__Work required__
Format the records from the line with "Click the number 1 in the heading" to the line with "pyautogui.click(x=284, y=175)" as a two-column CSV with the columns request and answer. Put each field in quotes, replace line breaks with spaces, and leave out the pictures.

Rows from a screen grounding dataset

--*--

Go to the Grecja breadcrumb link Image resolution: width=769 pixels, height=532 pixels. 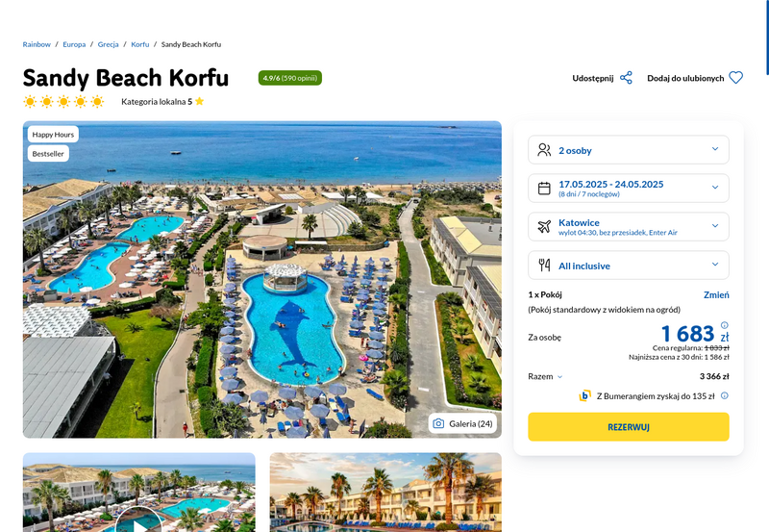108,44
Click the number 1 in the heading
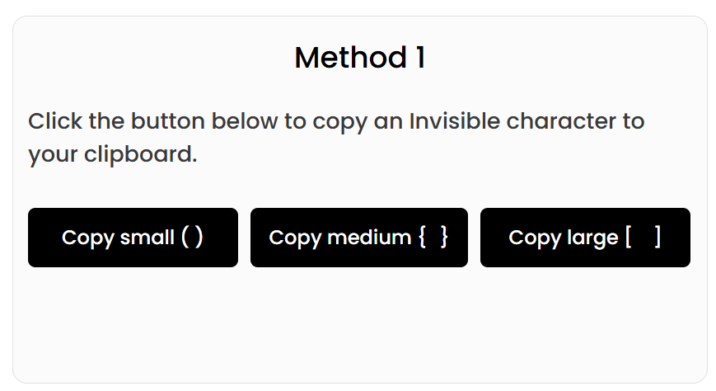The image size is (716, 391). [419, 58]
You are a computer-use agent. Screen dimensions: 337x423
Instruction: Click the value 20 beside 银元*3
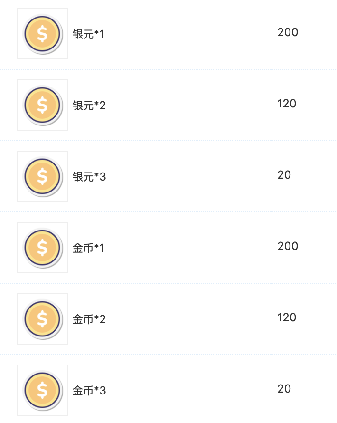pyautogui.click(x=284, y=175)
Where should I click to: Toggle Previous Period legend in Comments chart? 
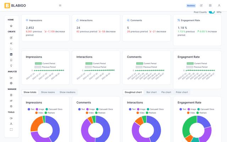(139, 67)
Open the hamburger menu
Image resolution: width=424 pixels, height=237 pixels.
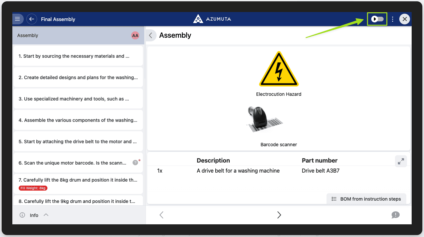coord(17,19)
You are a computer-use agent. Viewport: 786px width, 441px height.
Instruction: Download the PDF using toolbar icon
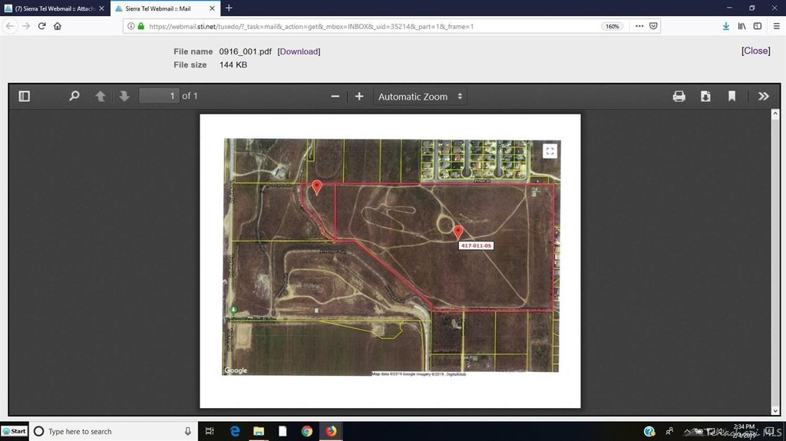click(705, 97)
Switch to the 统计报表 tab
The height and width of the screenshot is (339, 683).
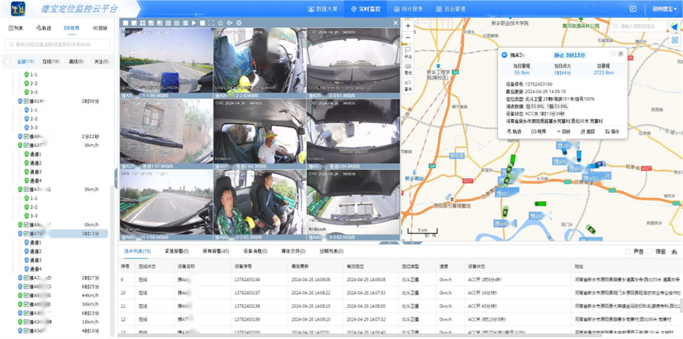[407, 9]
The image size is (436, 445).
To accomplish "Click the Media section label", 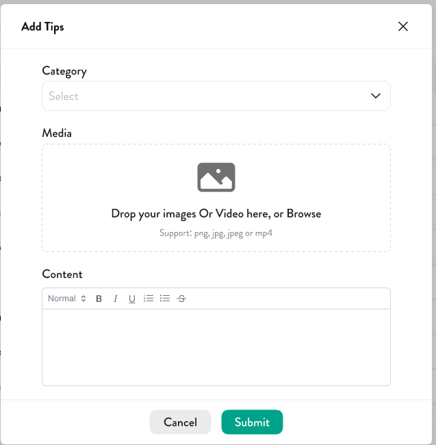I will pyautogui.click(x=57, y=133).
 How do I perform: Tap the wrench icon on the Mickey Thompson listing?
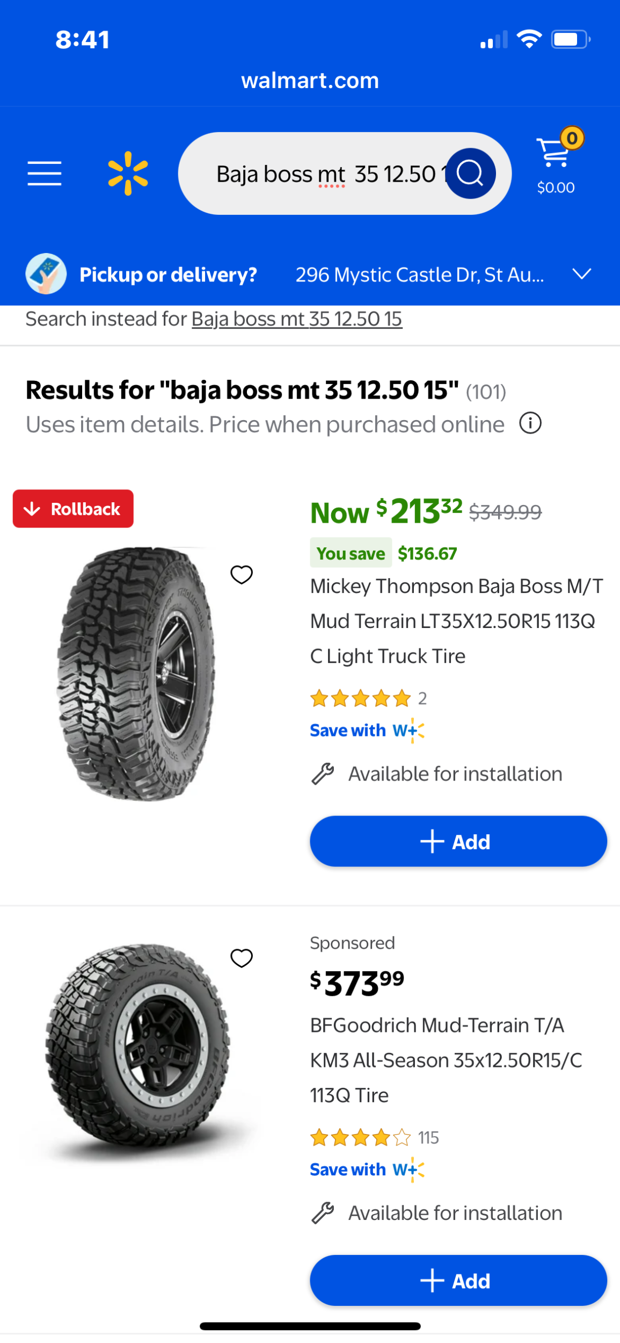coord(323,774)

--*--

__Solution__
request,answer
"Click the number 1 in the heading","The image size is (716, 391). [419, 58]"
"You are a computer-use agent. Screen dimensions: 337x423 Instruction: Click the value 20 beside 银元*3","pyautogui.click(x=284, y=175)"